Lets say you are drifting... there is no insulating material in existance that would completely prevent all IR emissions... Best you could do is use liquid helium or something as a coolant, but it wouldn't last forever. Perhaps heat could be channeled to specific radiators in order to try to reduce IR emissions from other angles, depending on orientation/etc... but yeah, the best you could practically do is try to limit IR emissions... you'd still most definately be detectable, but perhaps not as easily. And of course having hypothetically 0 IR emissions wouldn't do the trick either, as then you'd be an IR hole in space where there would be at least some radiation expected from stars/other bodies/etc.

Clearly, stealth in space will be rather complicated if even possible. (oh yeah, also, no windows in our hypothetical space warship... light would escape. better to have an array of cameras on the outside feeding to screens)
August 01, 2012 06:16 PM
Burning Hand
Totally agree with most of that. Though to be fair about time dilation, it really isn't that bad until its really high. Ships on a 8 year tour of service according to ship time but 10 passing on earth is significant, but hardly "everyone you know died thousands of years ago" as is the cliche. Also, ORION drives (nuke dropping) is quite crude I agree but it will get you to at least 0.1c. VASIMIR and the other ion drives are meant only for interstellar travel and accelerate very very slowly still requiring you to have a solution for high delta-V.

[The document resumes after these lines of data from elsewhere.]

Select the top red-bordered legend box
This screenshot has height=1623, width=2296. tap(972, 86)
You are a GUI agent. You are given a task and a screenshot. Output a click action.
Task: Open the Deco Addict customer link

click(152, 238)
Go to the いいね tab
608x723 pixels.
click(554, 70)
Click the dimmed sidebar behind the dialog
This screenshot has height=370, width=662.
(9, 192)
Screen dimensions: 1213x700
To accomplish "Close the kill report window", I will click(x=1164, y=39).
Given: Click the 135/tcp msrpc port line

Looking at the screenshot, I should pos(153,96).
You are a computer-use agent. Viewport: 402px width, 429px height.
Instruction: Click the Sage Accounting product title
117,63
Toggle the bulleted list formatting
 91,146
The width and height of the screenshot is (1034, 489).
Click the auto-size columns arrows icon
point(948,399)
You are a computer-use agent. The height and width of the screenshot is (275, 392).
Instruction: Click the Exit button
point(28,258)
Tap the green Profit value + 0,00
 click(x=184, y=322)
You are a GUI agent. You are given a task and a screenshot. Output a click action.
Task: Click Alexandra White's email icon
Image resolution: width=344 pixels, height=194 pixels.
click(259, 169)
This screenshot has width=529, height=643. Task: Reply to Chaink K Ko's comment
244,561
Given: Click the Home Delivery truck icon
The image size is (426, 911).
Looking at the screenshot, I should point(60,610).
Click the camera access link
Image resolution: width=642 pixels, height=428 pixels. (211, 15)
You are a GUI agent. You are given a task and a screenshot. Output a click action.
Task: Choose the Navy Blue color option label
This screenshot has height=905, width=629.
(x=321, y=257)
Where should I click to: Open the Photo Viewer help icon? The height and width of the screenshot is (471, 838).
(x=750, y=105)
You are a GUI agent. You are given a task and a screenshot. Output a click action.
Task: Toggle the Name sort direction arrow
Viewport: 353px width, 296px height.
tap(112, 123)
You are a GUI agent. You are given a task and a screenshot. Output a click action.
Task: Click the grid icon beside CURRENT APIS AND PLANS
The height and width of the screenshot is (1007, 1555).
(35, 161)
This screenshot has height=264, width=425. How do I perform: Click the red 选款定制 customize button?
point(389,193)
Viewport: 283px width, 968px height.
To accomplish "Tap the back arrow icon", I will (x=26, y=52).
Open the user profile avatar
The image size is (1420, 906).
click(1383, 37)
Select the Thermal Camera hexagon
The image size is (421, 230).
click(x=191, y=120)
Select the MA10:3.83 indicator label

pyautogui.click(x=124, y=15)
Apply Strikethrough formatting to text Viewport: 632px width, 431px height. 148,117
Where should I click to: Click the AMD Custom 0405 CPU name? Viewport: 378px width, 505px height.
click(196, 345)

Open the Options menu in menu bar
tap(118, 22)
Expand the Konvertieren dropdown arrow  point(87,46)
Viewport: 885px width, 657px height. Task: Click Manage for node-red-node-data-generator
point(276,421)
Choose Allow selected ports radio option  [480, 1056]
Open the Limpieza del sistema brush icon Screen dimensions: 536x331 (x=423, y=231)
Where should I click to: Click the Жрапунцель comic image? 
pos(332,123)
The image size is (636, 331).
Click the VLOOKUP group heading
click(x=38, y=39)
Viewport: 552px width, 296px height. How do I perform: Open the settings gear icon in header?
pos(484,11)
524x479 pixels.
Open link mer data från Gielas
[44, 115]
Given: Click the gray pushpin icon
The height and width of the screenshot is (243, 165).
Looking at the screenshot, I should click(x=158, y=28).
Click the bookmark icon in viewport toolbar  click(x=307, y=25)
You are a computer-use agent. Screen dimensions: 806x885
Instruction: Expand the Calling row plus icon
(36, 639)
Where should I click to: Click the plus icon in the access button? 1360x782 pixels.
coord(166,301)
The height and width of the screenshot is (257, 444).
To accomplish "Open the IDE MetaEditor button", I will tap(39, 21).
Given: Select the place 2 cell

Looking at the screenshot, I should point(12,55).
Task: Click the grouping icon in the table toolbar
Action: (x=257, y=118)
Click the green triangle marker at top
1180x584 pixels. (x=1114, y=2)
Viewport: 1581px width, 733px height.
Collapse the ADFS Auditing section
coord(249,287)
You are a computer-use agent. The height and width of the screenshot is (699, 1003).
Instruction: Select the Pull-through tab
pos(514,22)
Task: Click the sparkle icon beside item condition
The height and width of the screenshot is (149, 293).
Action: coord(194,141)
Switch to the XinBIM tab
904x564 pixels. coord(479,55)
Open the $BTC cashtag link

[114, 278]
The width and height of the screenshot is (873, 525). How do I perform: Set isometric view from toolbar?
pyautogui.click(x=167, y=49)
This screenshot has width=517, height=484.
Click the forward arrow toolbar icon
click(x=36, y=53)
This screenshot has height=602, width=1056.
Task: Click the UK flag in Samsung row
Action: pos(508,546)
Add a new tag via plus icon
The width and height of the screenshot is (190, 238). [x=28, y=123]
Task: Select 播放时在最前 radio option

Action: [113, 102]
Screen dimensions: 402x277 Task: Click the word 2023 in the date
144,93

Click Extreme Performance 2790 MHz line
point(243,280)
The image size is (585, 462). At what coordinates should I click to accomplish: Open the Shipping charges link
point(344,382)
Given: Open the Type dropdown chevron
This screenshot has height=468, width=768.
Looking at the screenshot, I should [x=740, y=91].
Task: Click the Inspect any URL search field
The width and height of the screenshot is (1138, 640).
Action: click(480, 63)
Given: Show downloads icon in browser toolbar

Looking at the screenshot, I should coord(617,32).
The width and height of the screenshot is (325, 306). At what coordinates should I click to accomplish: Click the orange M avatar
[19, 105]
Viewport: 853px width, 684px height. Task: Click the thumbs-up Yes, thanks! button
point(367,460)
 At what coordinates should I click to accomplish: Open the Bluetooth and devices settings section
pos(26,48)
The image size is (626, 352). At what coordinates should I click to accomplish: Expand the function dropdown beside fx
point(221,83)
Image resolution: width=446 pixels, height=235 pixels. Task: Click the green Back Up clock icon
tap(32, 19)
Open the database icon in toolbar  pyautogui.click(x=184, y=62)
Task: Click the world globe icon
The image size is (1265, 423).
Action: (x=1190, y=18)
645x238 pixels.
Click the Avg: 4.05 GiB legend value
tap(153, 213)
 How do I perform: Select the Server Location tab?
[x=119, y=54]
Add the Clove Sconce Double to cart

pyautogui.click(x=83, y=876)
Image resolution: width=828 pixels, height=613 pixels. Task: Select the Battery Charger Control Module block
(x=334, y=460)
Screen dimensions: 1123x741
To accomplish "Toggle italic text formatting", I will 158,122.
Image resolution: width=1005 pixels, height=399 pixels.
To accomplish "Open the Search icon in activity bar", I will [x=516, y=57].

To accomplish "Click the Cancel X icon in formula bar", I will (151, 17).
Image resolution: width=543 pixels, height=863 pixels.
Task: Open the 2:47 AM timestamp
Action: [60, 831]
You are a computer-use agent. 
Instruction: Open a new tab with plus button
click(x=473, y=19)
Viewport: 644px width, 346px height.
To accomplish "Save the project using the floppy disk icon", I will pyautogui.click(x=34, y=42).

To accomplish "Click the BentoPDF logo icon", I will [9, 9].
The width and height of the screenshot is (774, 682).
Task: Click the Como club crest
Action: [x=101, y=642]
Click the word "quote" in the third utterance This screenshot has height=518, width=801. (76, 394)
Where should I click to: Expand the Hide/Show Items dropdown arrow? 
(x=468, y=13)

Stealth though, definitely going to be hard to do. (unless you hide the ship in some future-tech multi-band cloak)
August 01, 2012 07:44 PM
medevilenemy
Sorry, forgot to check this for a couple weeks. VASIMR isn't really meant for interstellar travel, I think, but certainly interplanetary travel. You either need to have a solution to help get you up to a good initial speed, or have a lot of patience. I figure a bunch of small rocket thrusters (of the most efficient sort available) should be manageable to pick up some speed without breaking the bank in terms of fuel size/mass. VASIMR should also have much greater thrust than the existing ion engine designs (though still only a small fraction of rocket levels). Note that the maximum propellant speed, and thus the theoretical maximum ship speed under VASIMR or other electric/electro-magnetic thrusters is significantly higher than rocket power (assuming you have the patience to let it accelerate)
August 14, 2012 06:53 PM
Burning Hand
Ground based launch methods could achieve high velocities even without rockets, then VASIMIR could be used once in space, though high delta-v maneuvers are still hard.